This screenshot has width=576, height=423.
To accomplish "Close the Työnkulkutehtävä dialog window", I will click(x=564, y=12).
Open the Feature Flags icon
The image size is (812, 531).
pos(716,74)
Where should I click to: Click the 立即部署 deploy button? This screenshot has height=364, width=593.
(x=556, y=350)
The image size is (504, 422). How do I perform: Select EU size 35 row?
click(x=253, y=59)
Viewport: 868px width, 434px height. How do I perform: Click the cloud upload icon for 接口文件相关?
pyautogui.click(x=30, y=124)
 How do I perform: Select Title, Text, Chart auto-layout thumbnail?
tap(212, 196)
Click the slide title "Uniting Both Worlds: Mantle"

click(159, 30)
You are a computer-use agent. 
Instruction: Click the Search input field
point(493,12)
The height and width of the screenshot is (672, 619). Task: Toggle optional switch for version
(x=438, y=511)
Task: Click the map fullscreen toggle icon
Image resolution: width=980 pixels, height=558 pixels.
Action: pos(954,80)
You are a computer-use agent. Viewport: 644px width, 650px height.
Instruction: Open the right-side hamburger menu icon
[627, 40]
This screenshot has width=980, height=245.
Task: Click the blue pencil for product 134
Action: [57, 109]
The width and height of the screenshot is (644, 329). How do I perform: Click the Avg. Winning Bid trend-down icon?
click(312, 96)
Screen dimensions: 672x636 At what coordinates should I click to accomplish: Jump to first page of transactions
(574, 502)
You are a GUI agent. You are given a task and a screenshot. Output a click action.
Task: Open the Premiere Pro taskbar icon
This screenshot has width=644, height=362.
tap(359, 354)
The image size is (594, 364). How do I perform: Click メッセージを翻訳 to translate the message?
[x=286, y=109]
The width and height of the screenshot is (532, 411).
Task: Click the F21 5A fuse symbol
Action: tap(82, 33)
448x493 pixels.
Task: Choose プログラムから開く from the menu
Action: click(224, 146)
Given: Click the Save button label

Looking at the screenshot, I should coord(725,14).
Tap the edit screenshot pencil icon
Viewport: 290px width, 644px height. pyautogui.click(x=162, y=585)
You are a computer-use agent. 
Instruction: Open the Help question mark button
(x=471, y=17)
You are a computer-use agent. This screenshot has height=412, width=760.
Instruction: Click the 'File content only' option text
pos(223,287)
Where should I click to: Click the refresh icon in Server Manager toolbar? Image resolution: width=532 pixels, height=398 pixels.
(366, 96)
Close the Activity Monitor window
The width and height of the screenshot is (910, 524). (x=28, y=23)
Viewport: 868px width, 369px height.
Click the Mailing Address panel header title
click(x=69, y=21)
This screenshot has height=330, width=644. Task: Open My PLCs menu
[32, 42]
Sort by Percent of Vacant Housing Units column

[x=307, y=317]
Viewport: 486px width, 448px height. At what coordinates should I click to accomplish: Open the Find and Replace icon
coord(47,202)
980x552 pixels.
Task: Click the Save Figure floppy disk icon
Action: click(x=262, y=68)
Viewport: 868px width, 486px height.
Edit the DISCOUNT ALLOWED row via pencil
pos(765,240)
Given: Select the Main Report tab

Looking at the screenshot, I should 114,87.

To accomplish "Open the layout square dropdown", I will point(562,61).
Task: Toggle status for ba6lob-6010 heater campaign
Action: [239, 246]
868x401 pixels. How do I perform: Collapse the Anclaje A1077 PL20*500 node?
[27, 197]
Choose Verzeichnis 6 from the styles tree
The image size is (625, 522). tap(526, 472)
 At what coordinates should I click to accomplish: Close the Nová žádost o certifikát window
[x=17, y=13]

-------

▸ ABOUT THIS TASK: In the data above, how many lines include the word "agent"? Answer with the number only.

▸ TASK ANSWER: 5